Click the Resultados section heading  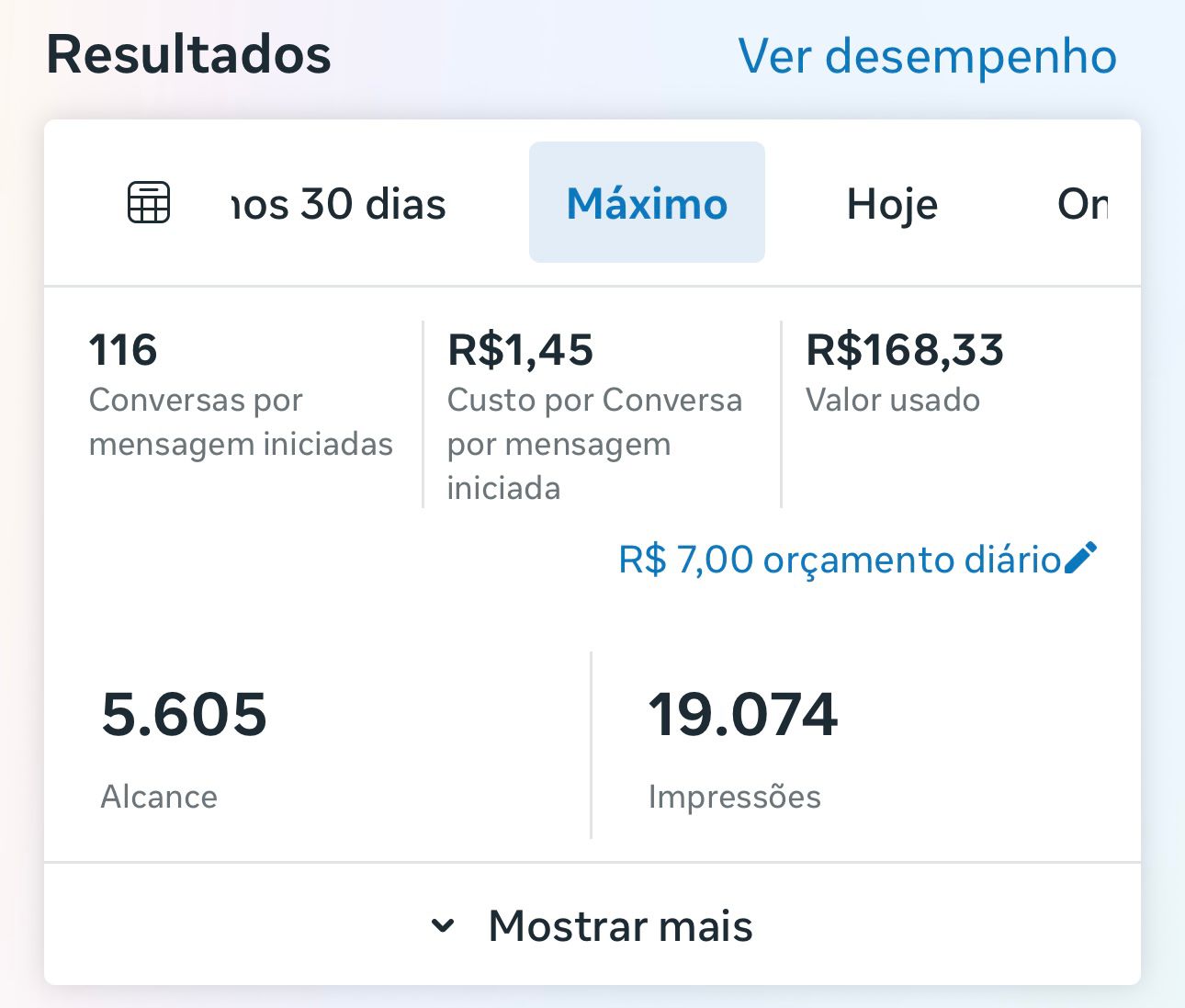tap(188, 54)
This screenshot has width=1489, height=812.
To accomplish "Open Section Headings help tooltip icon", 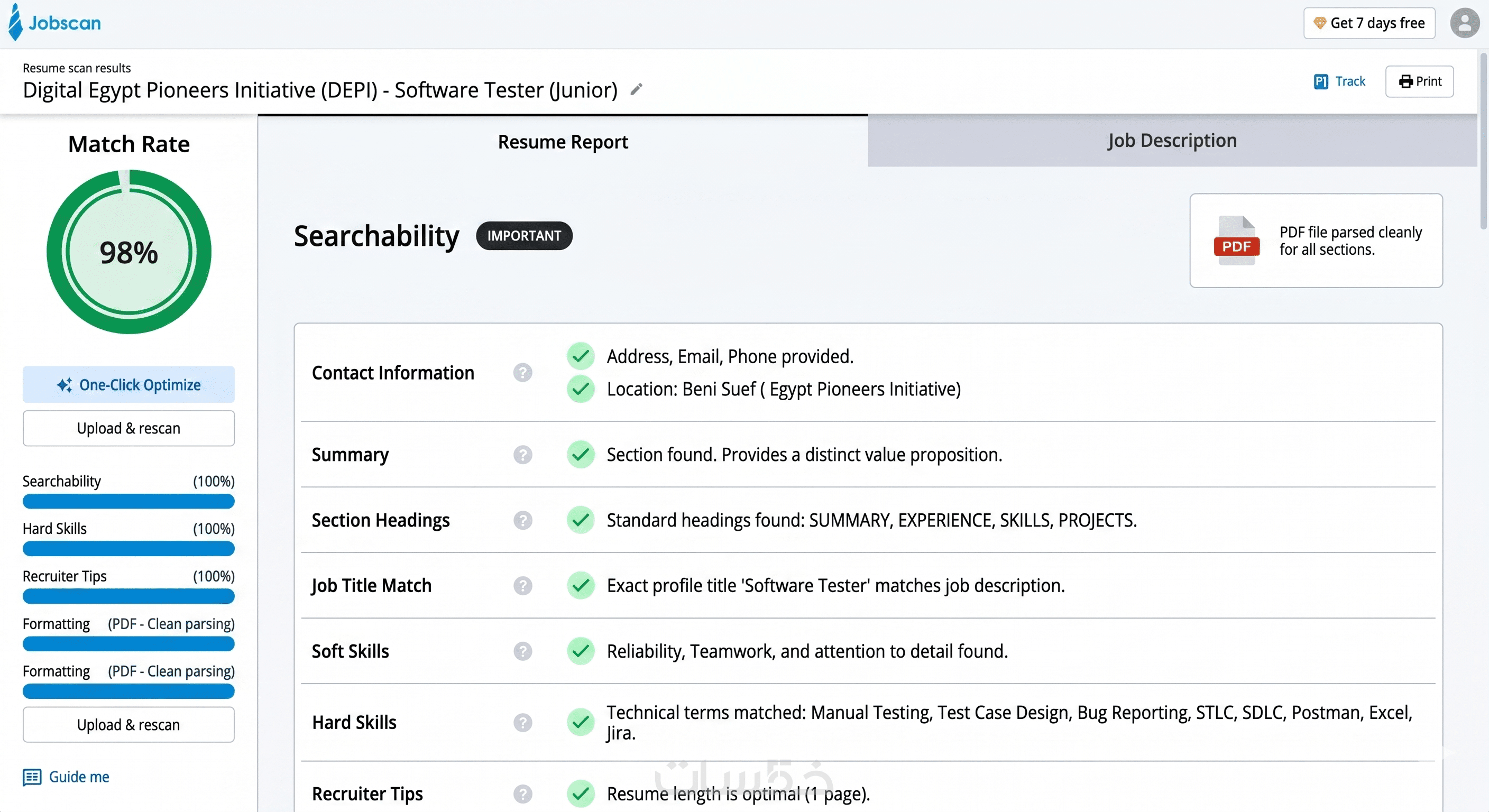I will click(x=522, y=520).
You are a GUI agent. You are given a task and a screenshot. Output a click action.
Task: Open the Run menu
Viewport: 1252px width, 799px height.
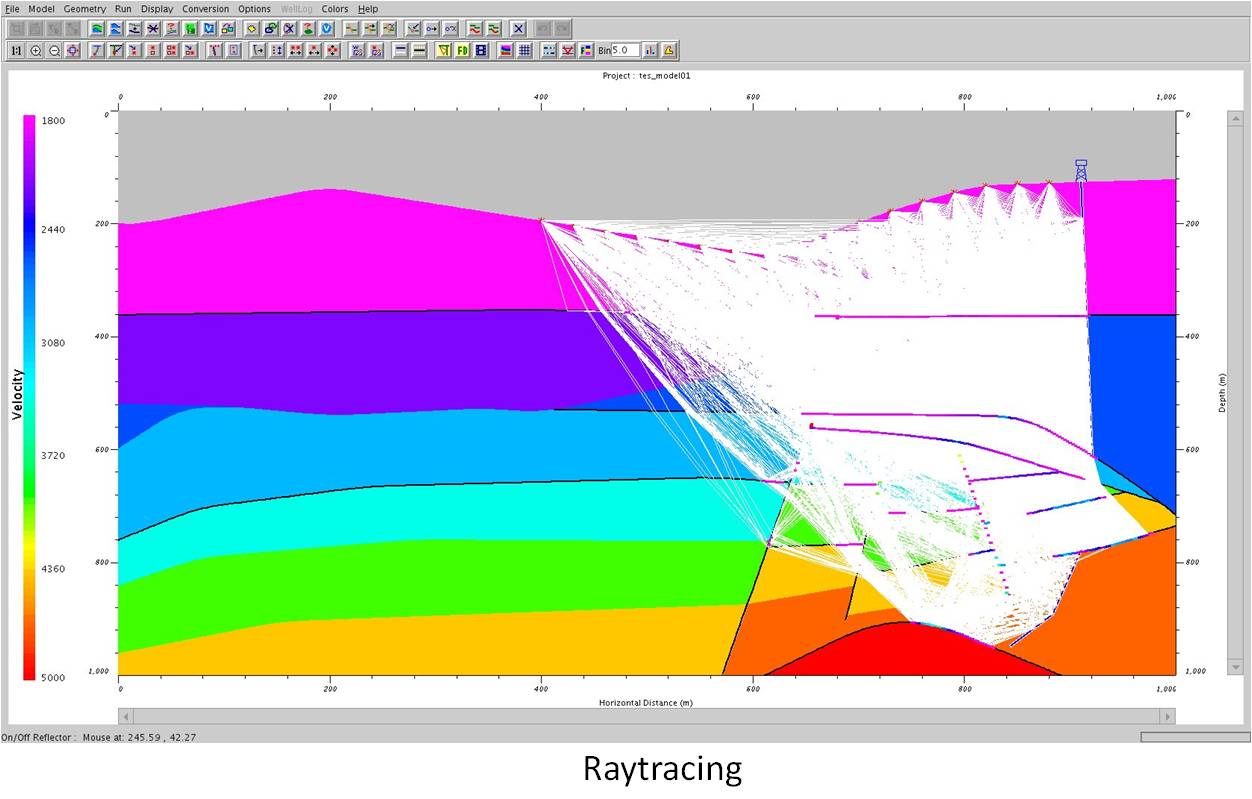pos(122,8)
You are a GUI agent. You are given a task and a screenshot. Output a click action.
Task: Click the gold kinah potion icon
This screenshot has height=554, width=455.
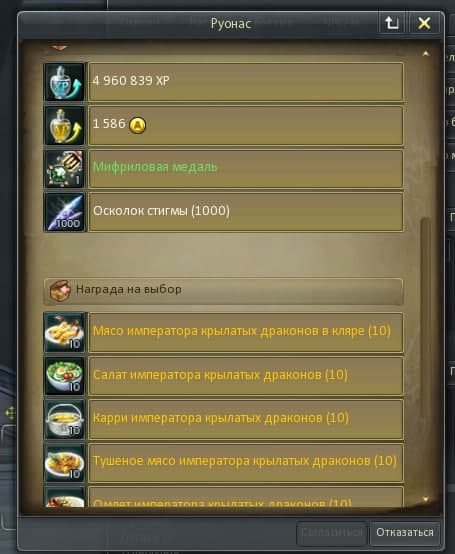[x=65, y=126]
--
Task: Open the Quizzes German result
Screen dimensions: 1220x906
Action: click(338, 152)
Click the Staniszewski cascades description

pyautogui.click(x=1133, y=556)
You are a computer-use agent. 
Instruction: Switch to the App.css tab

PROBLEM DETAILS
One stretch of the lines above is wanted, from the line that contains "Screen dimensions: 1220x906" through the line that contains "Instruction: Switch to the App.css tab". Output it exactly.

COMPLETED TASK
Screen dimensions: 1220x906
Action: click(338, 152)
Click the Staniszewski cascades description

pyautogui.click(x=1133, y=556)
You are a computer-use agent. 
Instruction: Switch to the App.css tab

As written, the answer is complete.